OF COURSE it’s no secret that Prince Andrew has followed in the footsteps of his now demented father, bonking everything with a skirt in sight just as soon as he could walk. So it comes as a bit of a surprise to see him declare that bonking the delicious, but under-aged Aussie tart, Virginia Roberts Giuffre, would have been somehow “unbecoming” and that he’d decided he’d be much better off spending the entire night somwhere else stuffing his face with pizza.

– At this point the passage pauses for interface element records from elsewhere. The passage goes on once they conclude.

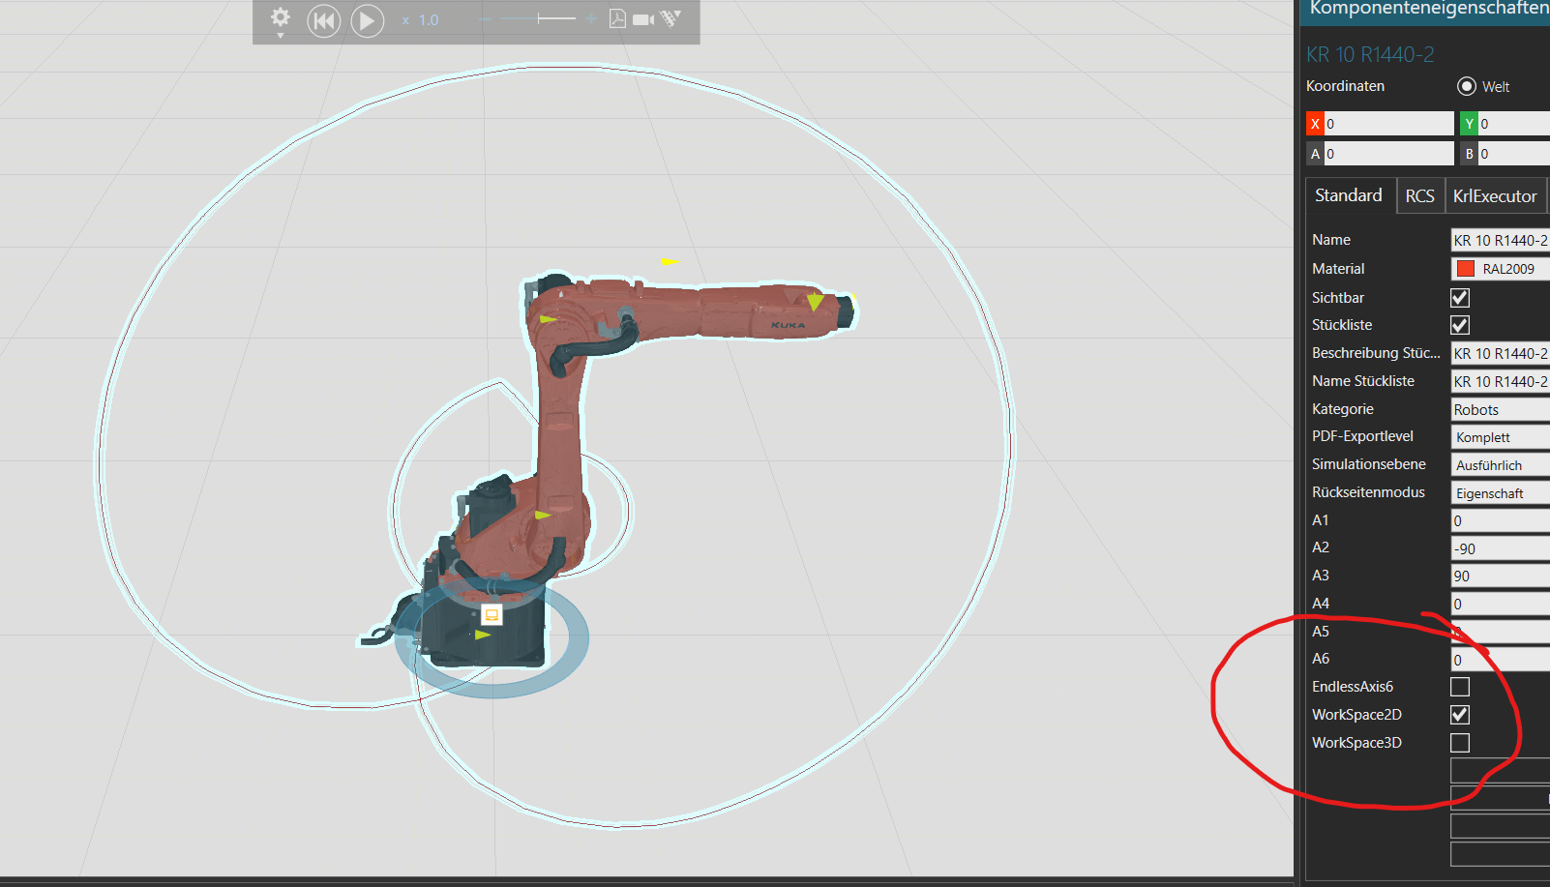Screen dimensions: 1550x887
Task: Disable the WorkSpace2D checkbox
Action: click(1460, 715)
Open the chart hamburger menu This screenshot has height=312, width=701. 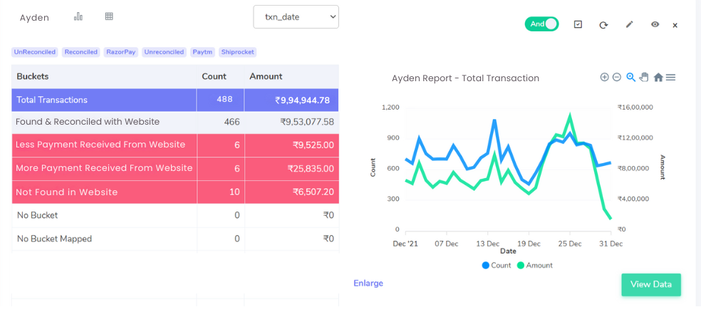(670, 78)
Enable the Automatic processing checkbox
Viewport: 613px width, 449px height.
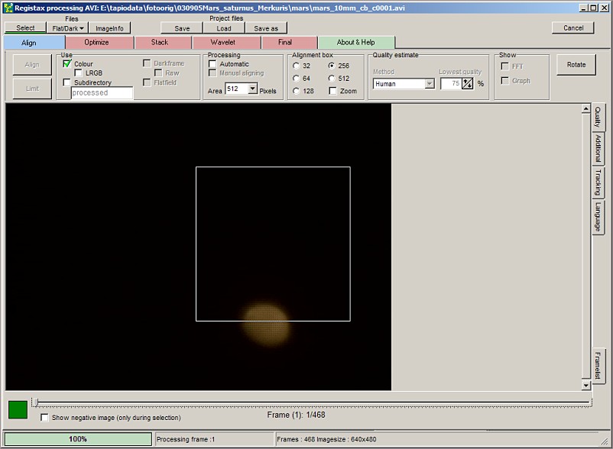click(x=212, y=64)
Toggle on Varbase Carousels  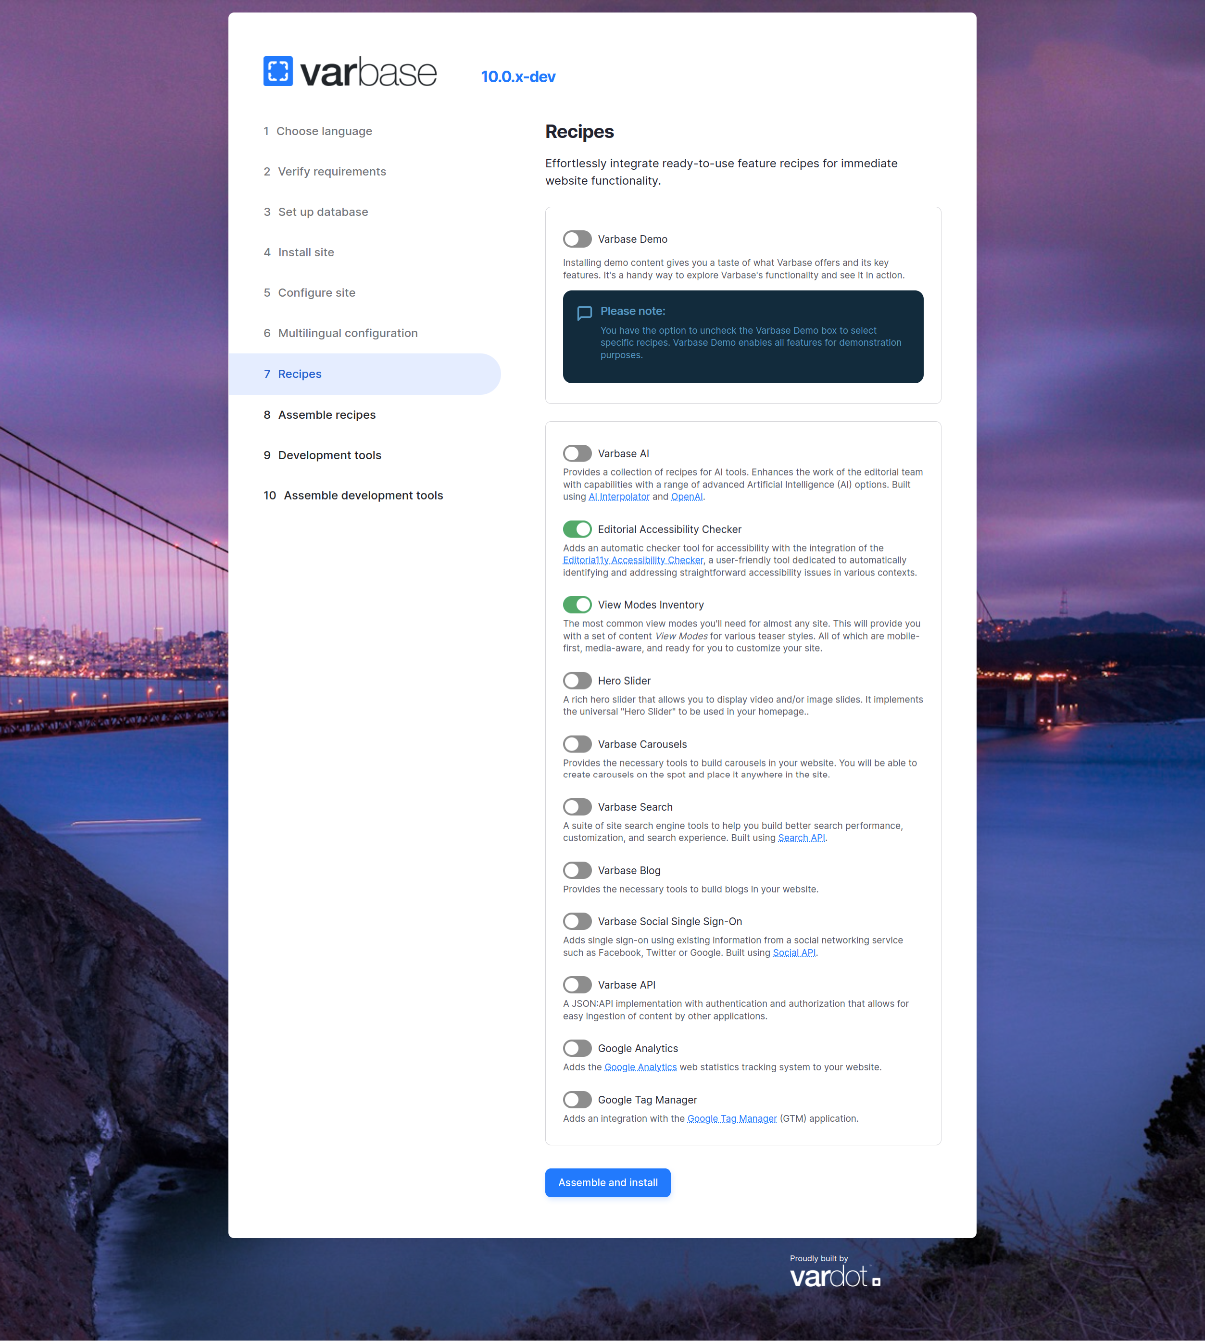[577, 744]
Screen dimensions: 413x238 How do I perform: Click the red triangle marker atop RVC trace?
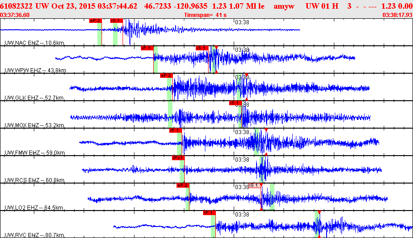tap(319, 212)
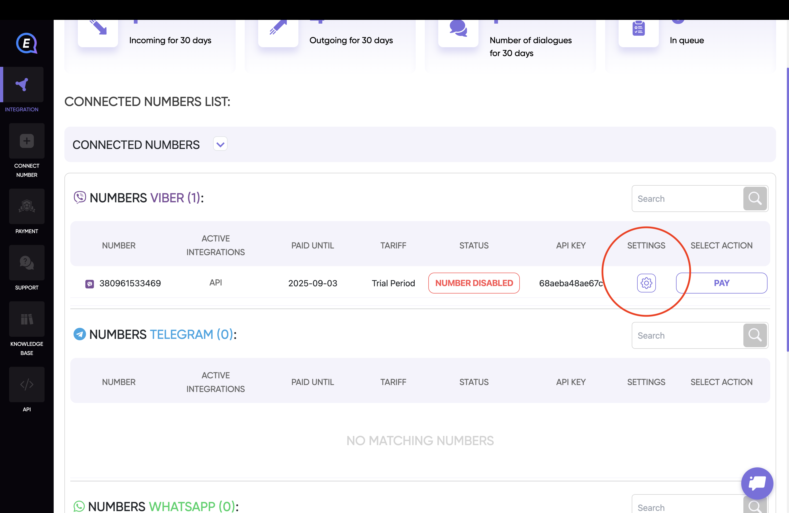
Task: Open the API sidebar icon
Action: click(x=27, y=384)
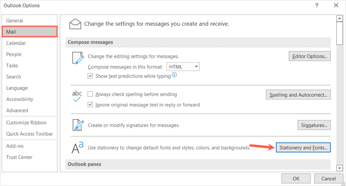Image resolution: width=346 pixels, height=186 pixels.
Task: Click the stationery fonts Aa icon
Action: [x=78, y=147]
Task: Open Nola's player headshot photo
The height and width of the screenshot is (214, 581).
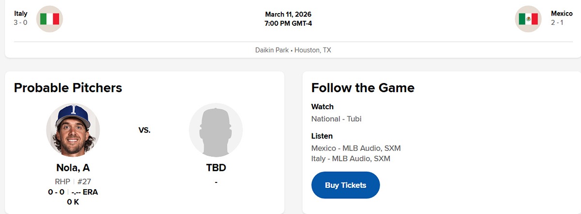Action: point(73,130)
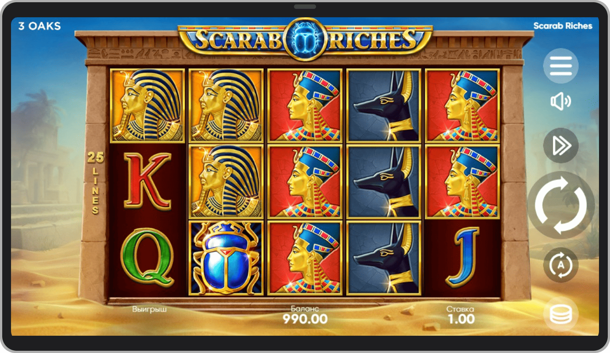
Task: Click the top-left pharaoh mask symbol
Action: pos(147,105)
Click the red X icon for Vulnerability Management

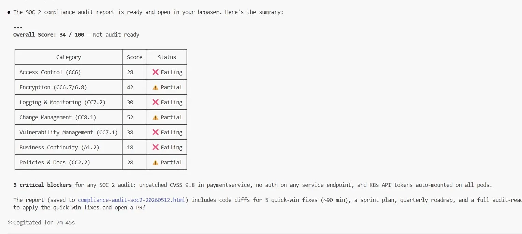click(156, 132)
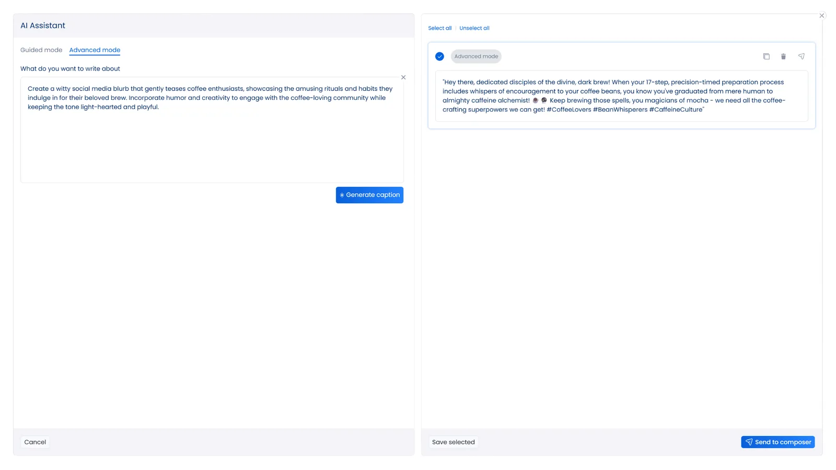Copy the generated caption to clipboard
836x470 pixels.
(766, 56)
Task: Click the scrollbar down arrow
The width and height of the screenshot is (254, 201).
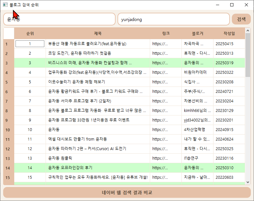Action: [248, 182]
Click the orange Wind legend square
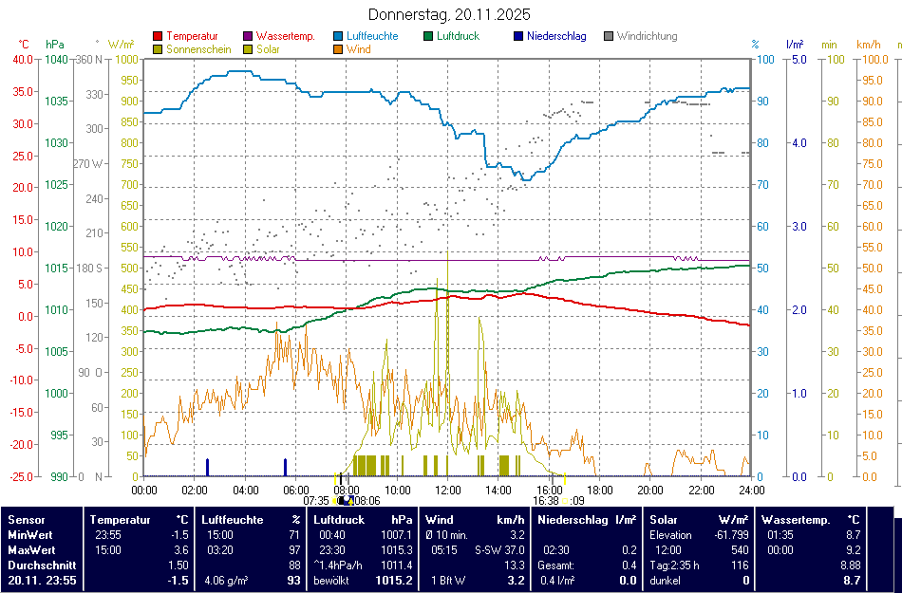The width and height of the screenshot is (902, 593). 338,49
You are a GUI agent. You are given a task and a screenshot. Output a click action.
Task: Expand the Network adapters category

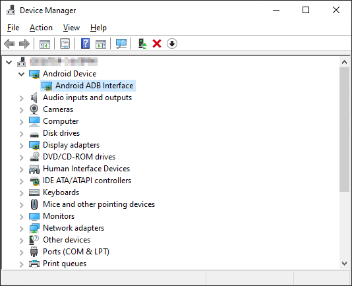(x=21, y=229)
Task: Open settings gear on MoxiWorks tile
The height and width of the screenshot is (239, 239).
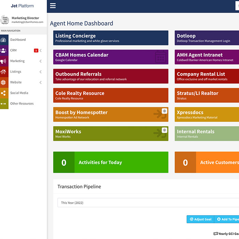Action: click(x=164, y=130)
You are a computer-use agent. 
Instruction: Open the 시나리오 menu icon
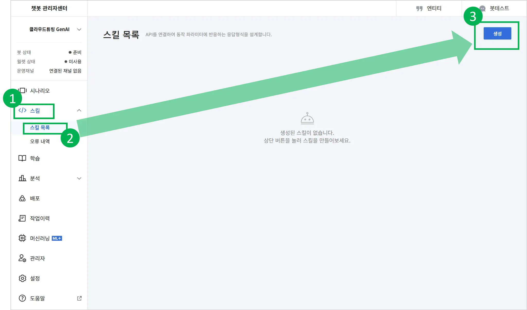tap(23, 90)
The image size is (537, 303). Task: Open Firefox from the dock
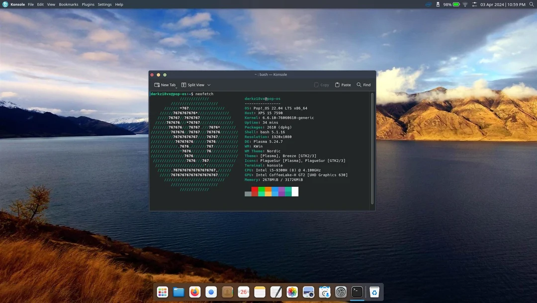coord(194,292)
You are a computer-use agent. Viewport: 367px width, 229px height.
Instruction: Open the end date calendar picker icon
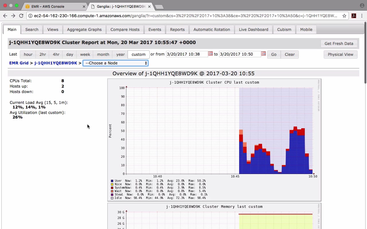(x=263, y=54)
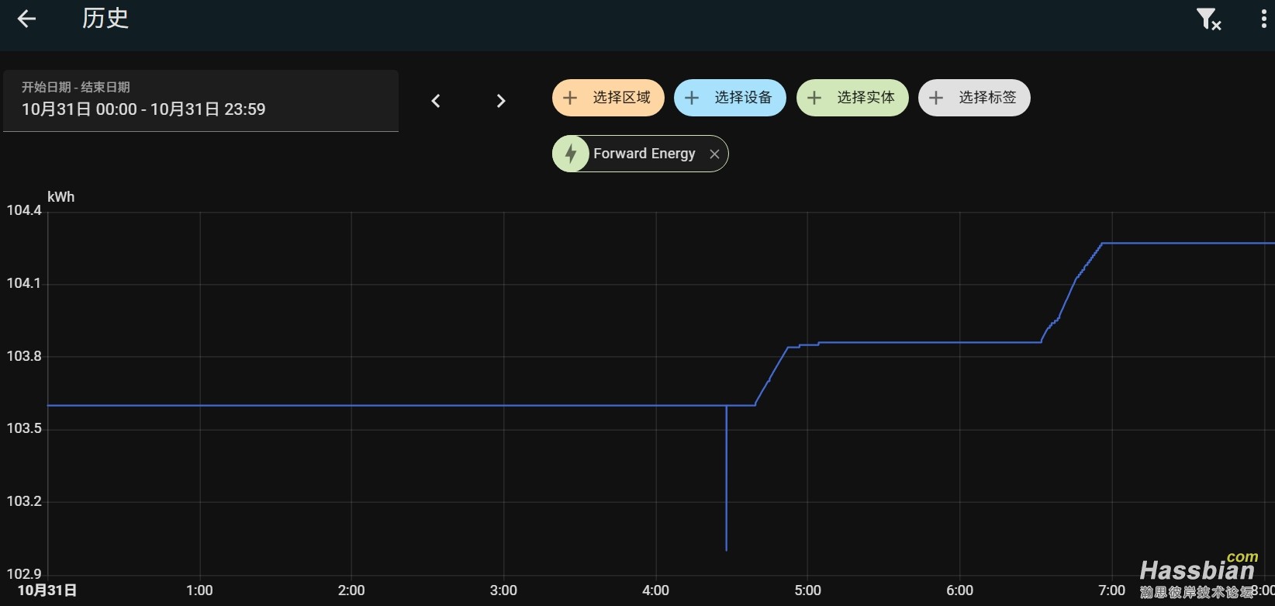Viewport: 1275px width, 606px height.
Task: Click the bottom of the 4:30 dip in the graph
Action: point(726,549)
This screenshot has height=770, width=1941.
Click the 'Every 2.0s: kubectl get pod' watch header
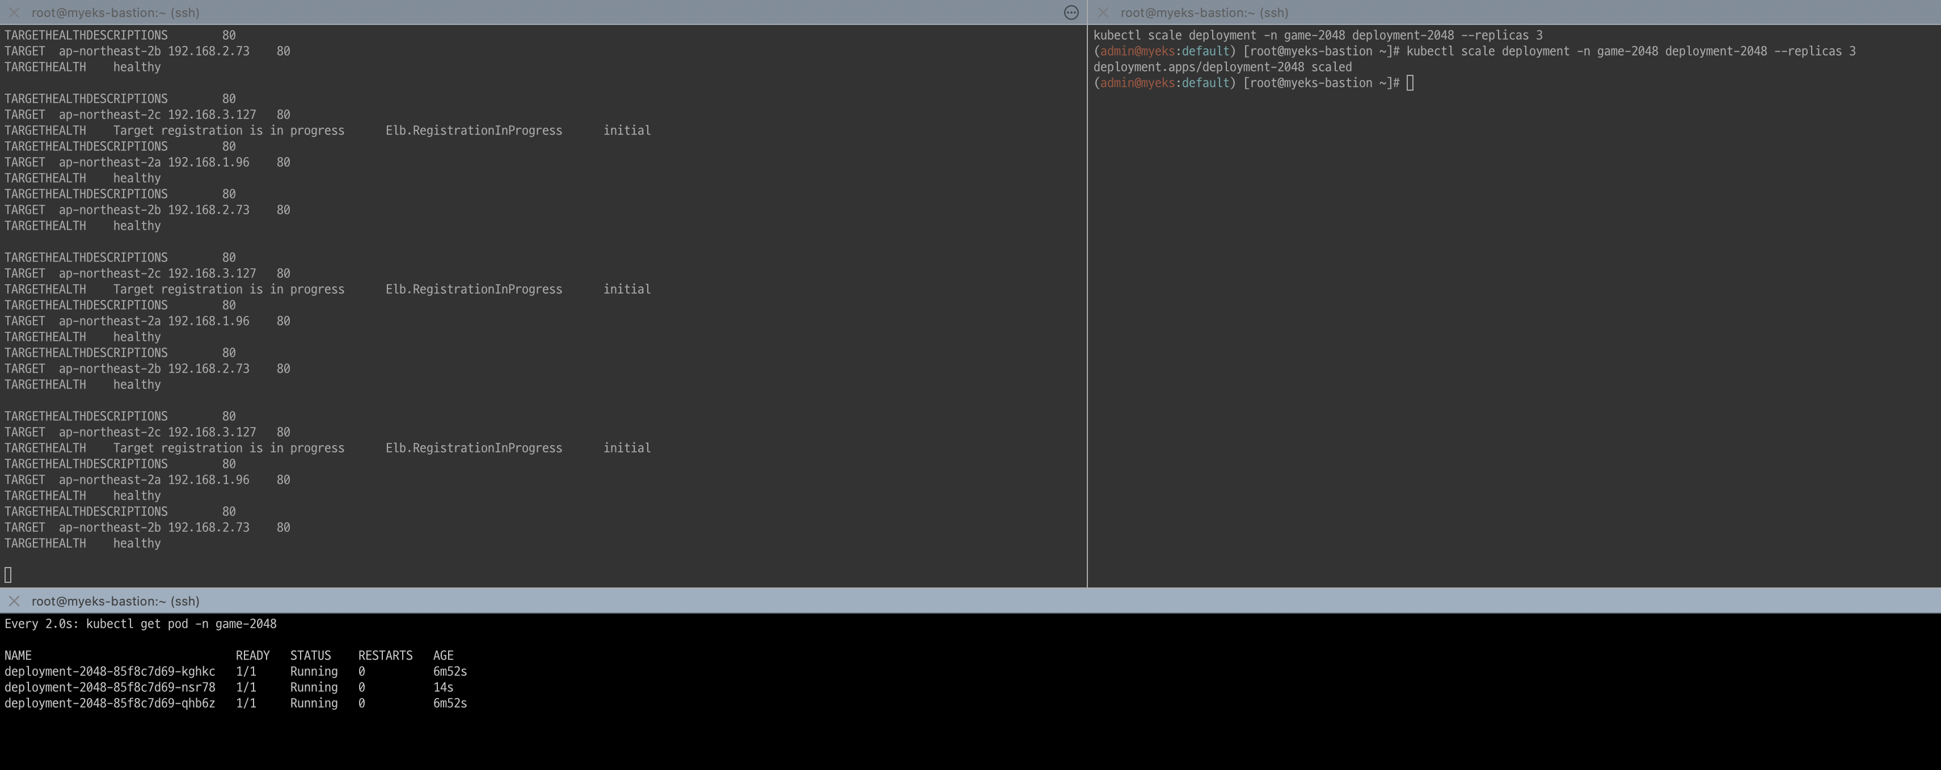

On the royal tour of The Royal Christchurch Institute of Horticulture with NZ’s hideous PM. Andrew’s gormless brother, Prince Charles, deftly parries reporters’ questioning about the Epstein matter. When I delicately attempt a more subtle approach (”Your Highness, whaddya think about that lyin’, connivin’, Randy-Andy-paedo brother of yours, hey???”), the Prince politely ignores me, turning to strike up a conversation with a nearby plant instead. Which is his wont.
That the plant happens to be a vegetable and that his royal fruit-cake (yes: our future King) pointedly addresses it as ‘Jacinta’, is a cause of much discomfort. When he asks it, “Are you a Muzzie, too?” all hell breaks loose.
Camilla quickly intervenes and bundles the dotty Prince out of the room, leaving the PM hugging tightly to her personal, portable prayer-mat, looking all flustered and embarrassed. Meantime, Winston Peters, personal advisor on all NZ matters horticultural to the Prince, looks on, openly amused, a mischievous smile stretching from ear to ear.